**Information shown**

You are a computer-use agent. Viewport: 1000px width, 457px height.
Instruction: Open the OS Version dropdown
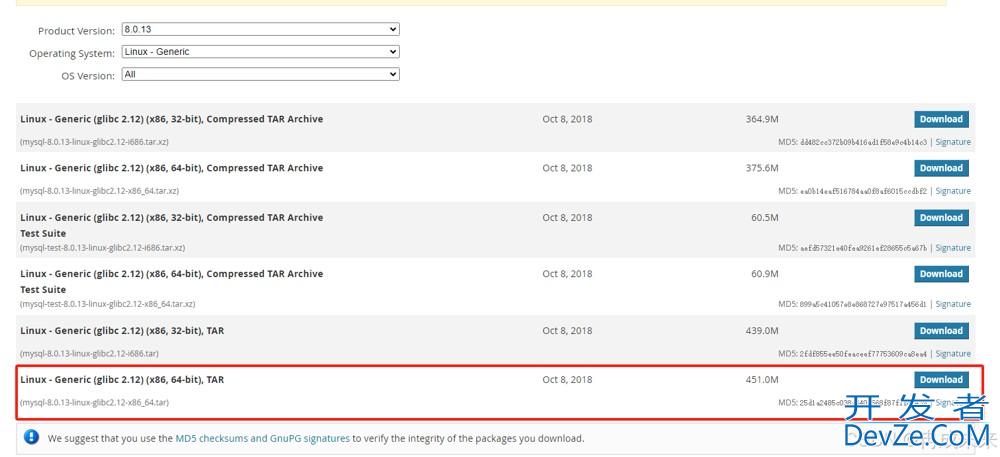[260, 74]
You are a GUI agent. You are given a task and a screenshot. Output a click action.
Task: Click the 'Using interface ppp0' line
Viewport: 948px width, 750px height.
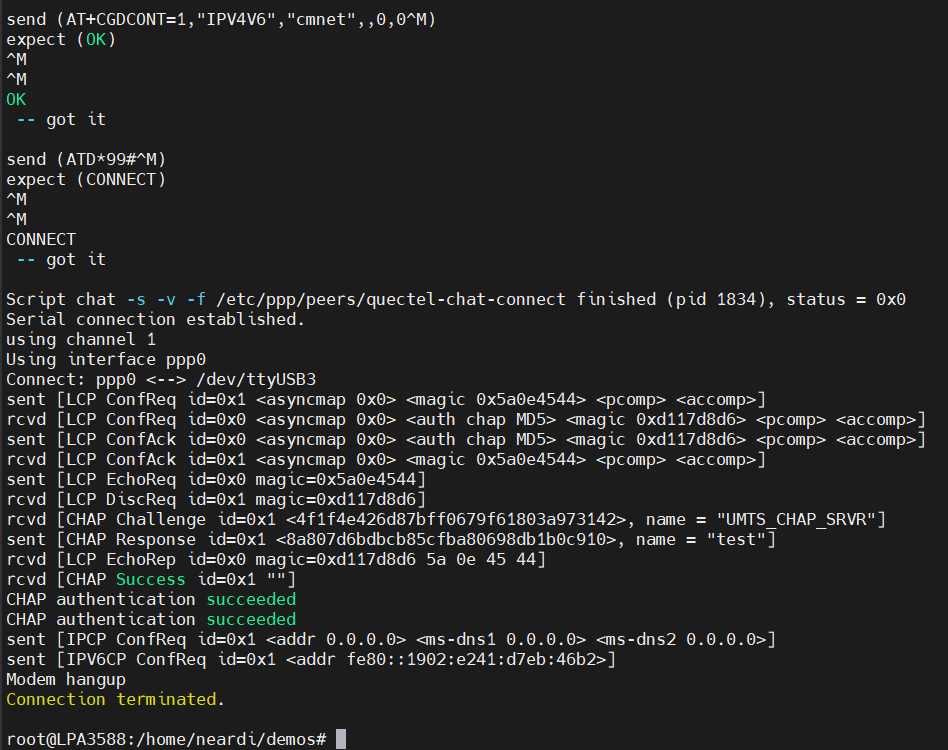(x=106, y=360)
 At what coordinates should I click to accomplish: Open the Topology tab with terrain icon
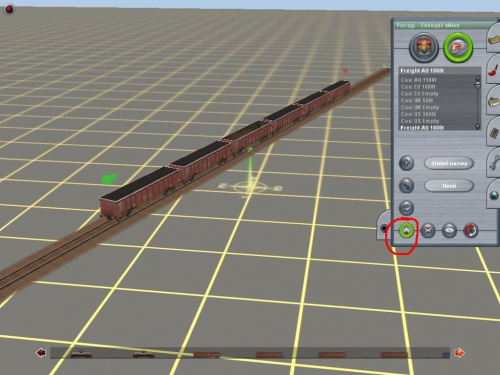[x=494, y=39]
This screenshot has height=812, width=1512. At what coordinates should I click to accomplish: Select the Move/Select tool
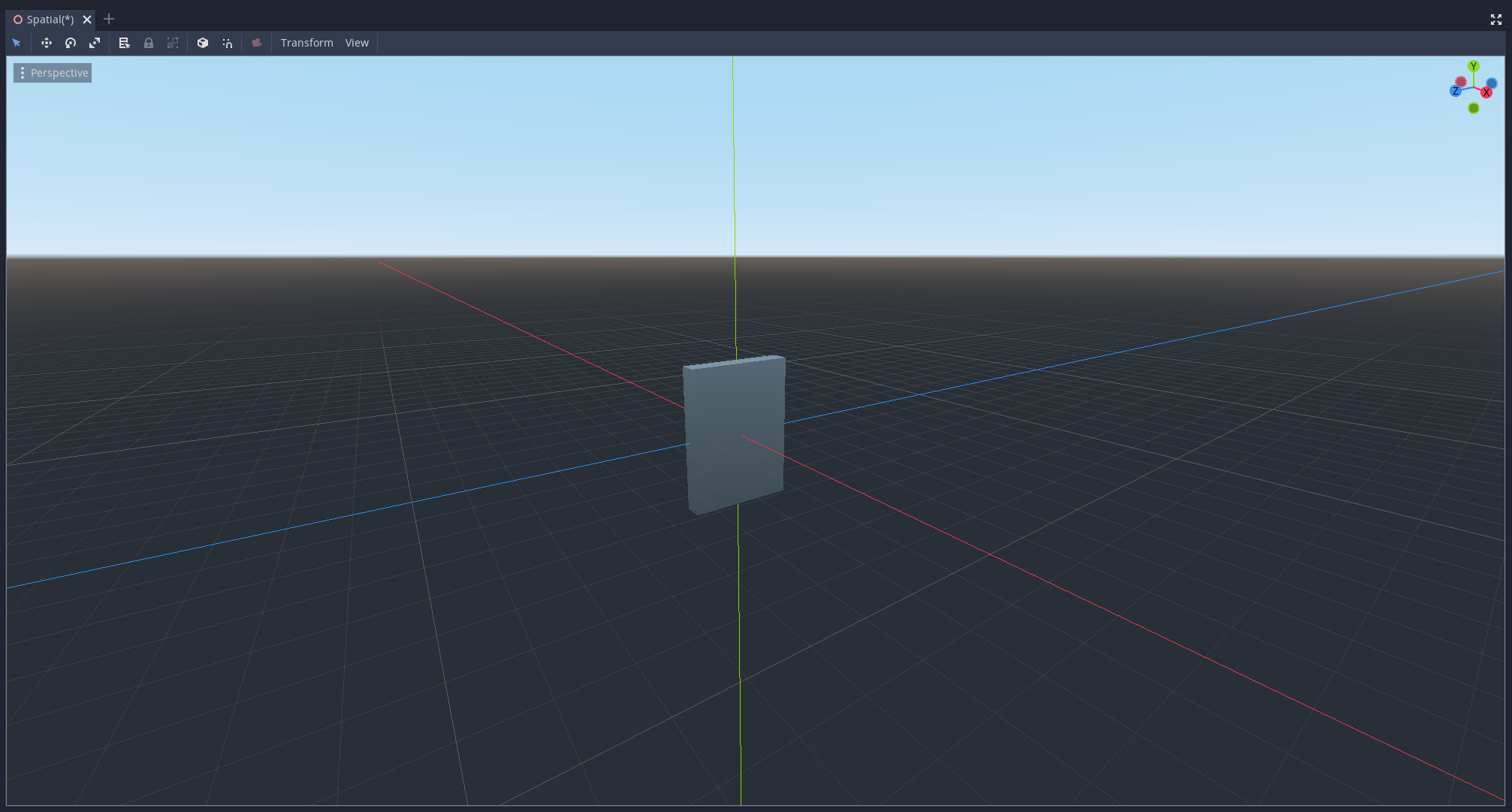44,42
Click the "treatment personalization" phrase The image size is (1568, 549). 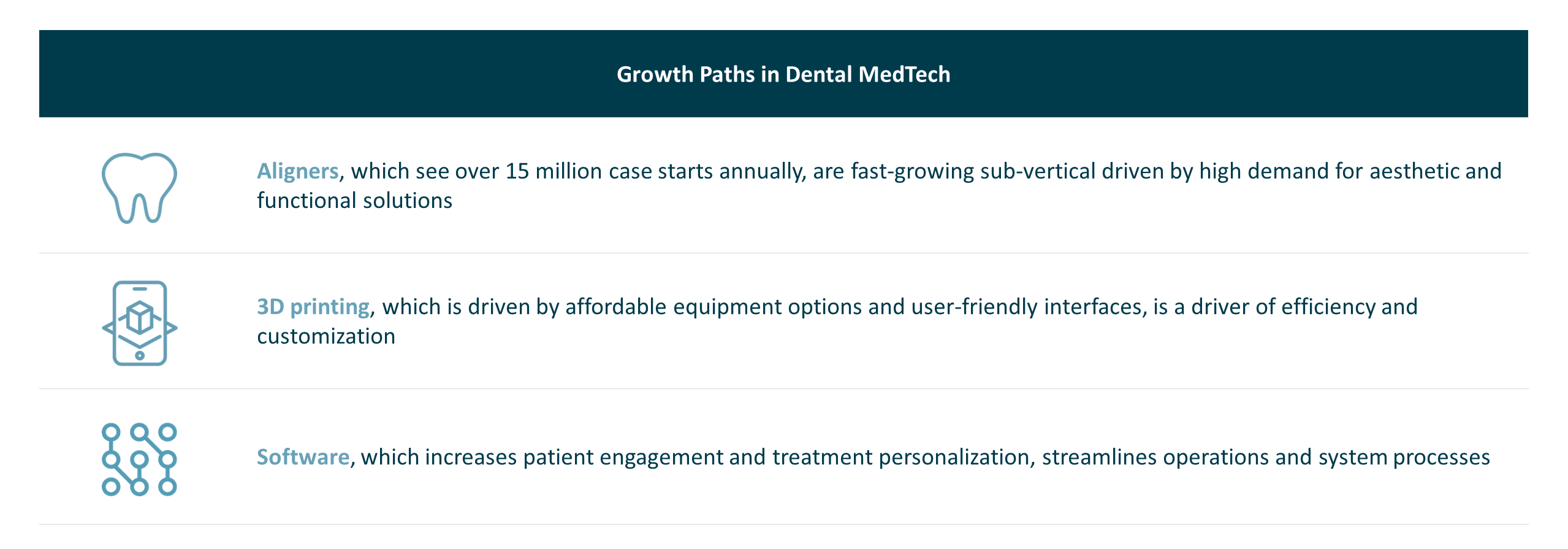tap(900, 457)
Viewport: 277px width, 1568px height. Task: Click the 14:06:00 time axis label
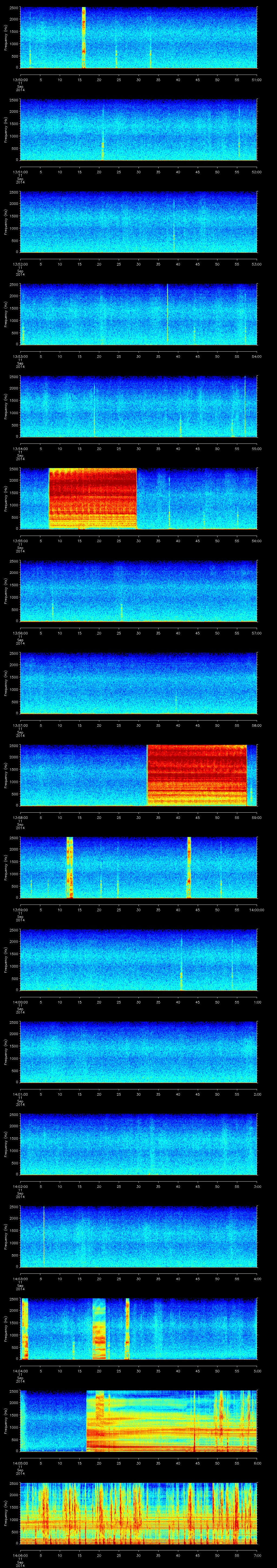pos(20,1556)
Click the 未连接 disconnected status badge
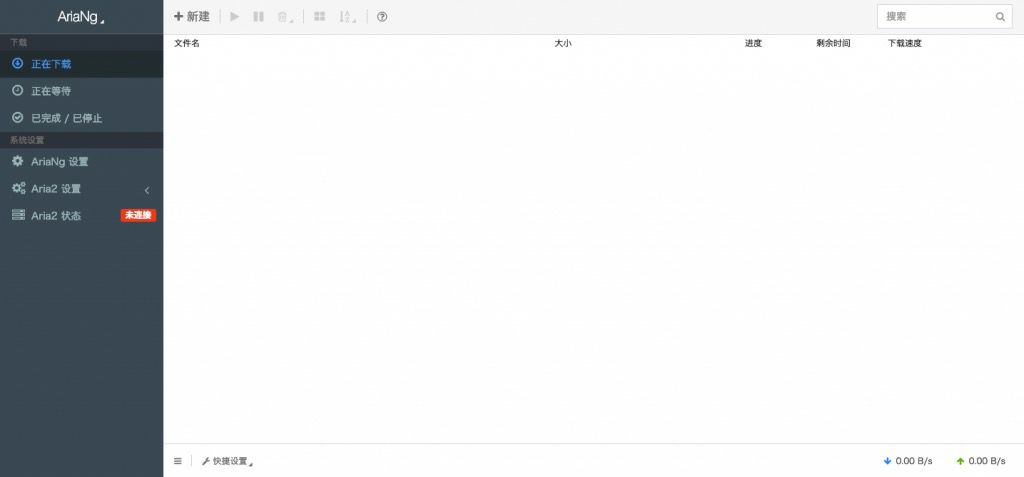 point(138,215)
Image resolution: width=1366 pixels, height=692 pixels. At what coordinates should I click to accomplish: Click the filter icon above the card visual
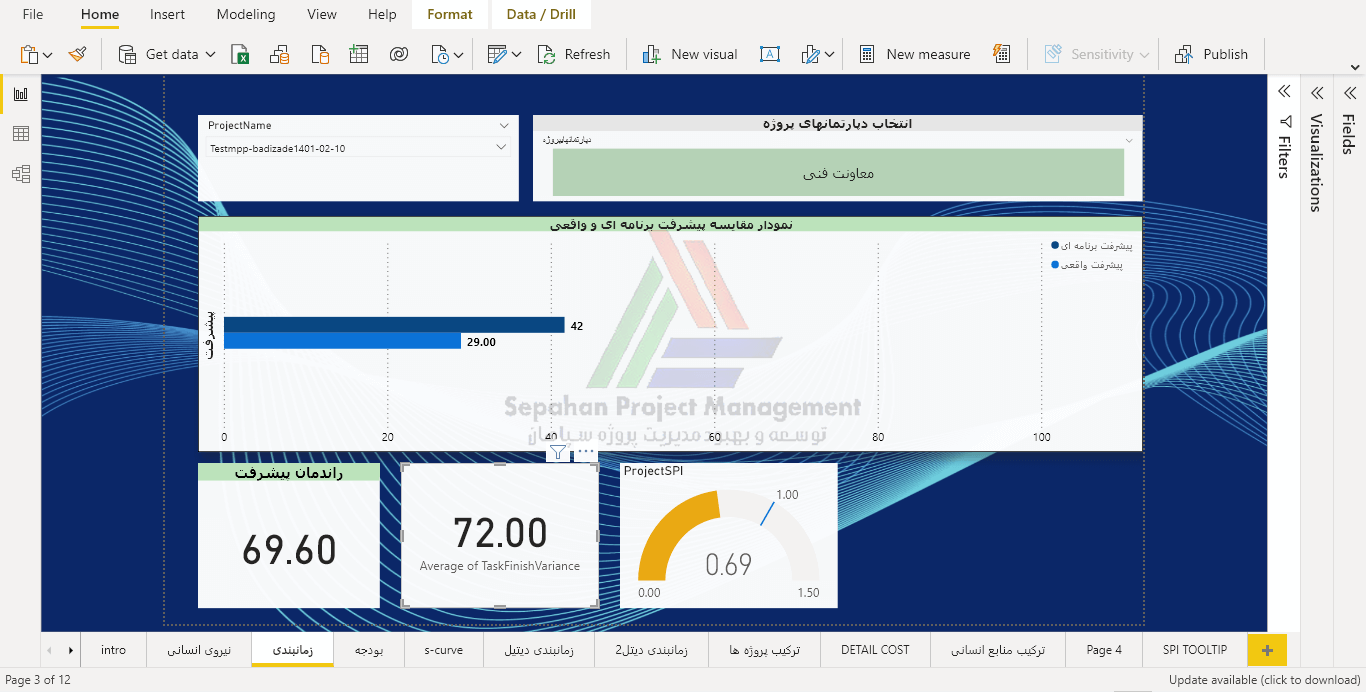pos(557,453)
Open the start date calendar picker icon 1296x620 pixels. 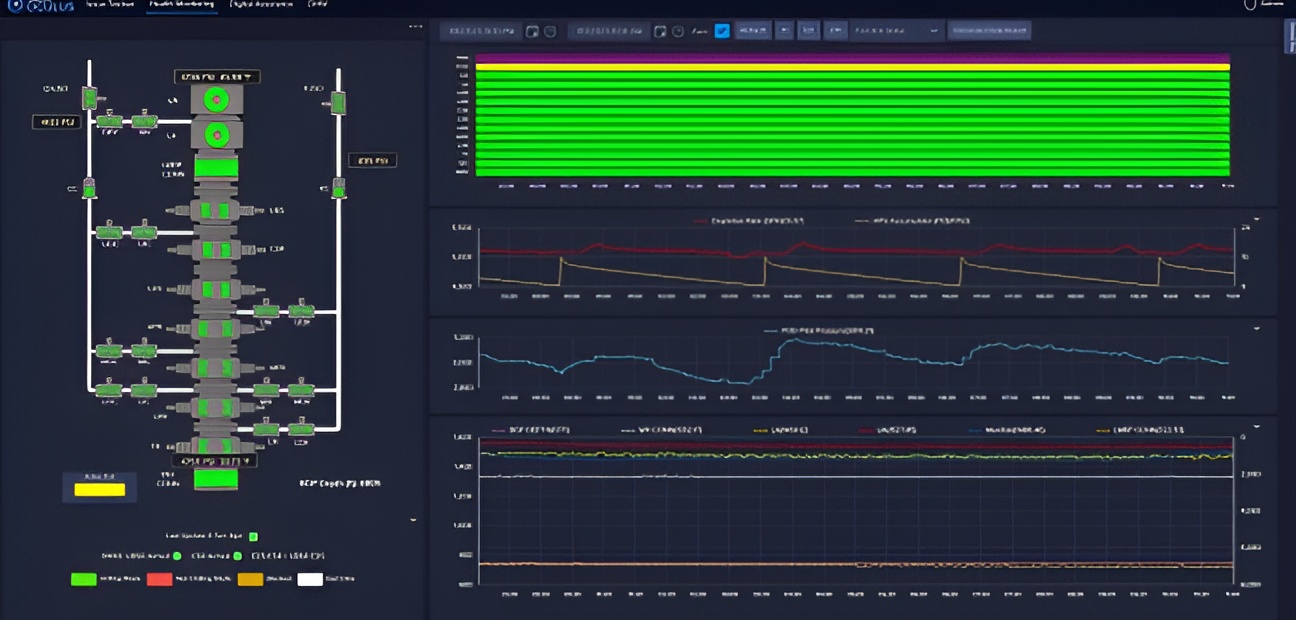tap(533, 31)
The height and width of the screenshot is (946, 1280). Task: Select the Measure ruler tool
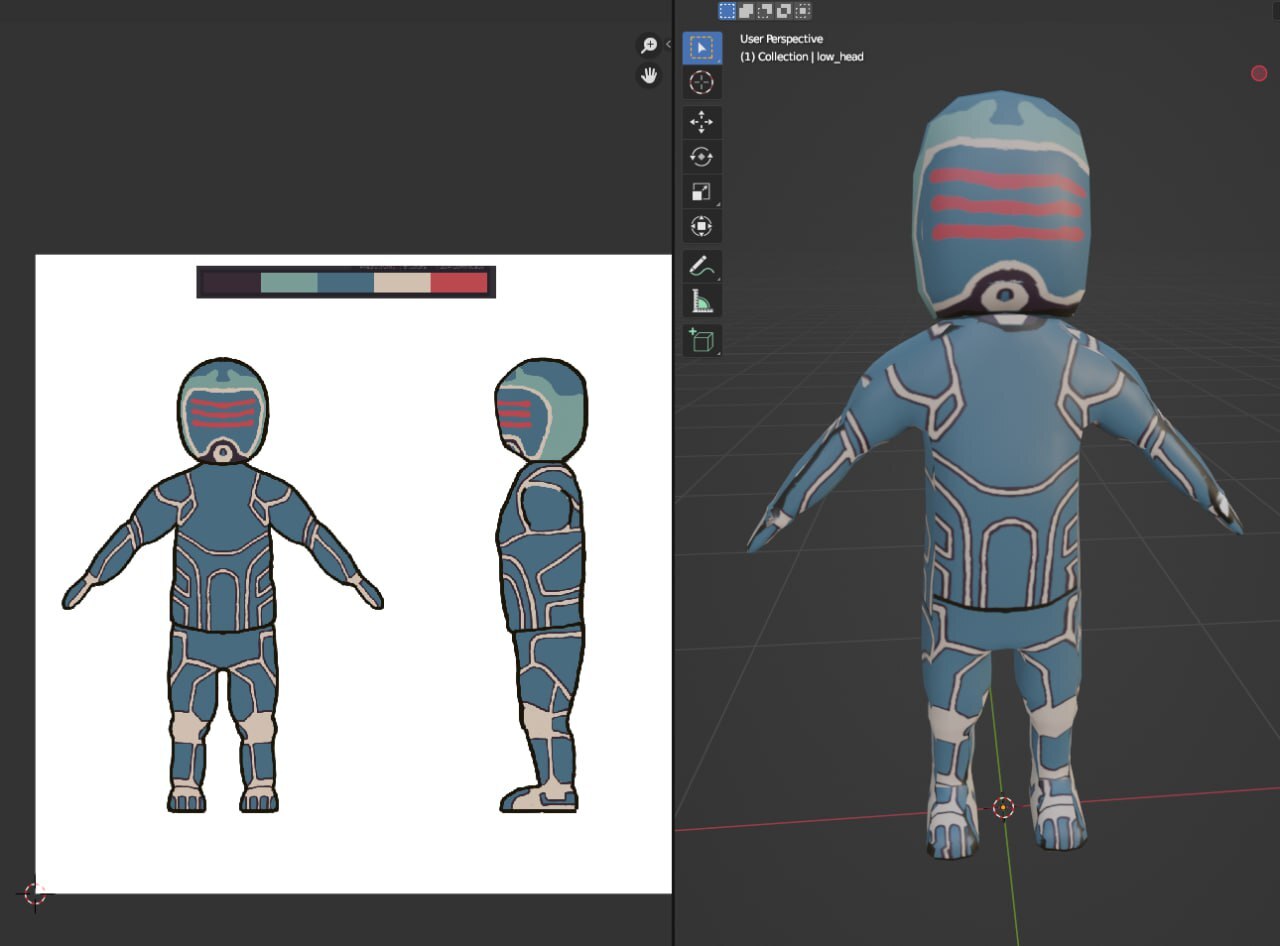coord(701,301)
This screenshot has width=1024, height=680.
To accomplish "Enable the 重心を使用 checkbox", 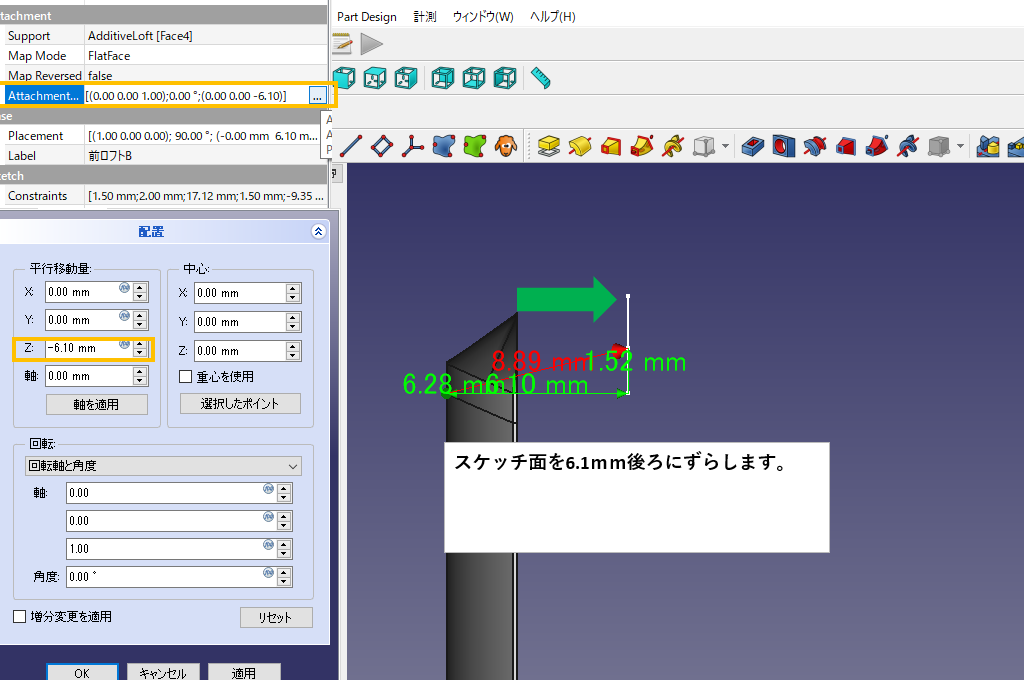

**What the task requires**
Scan the listing for the string "agent", then copy every line where it appears.

**Answer area**
You are a computer-use agent. Viewport: 1000px width, 457px height.
You are a GUI agent. You are given a task and a screenshot. Output a click action.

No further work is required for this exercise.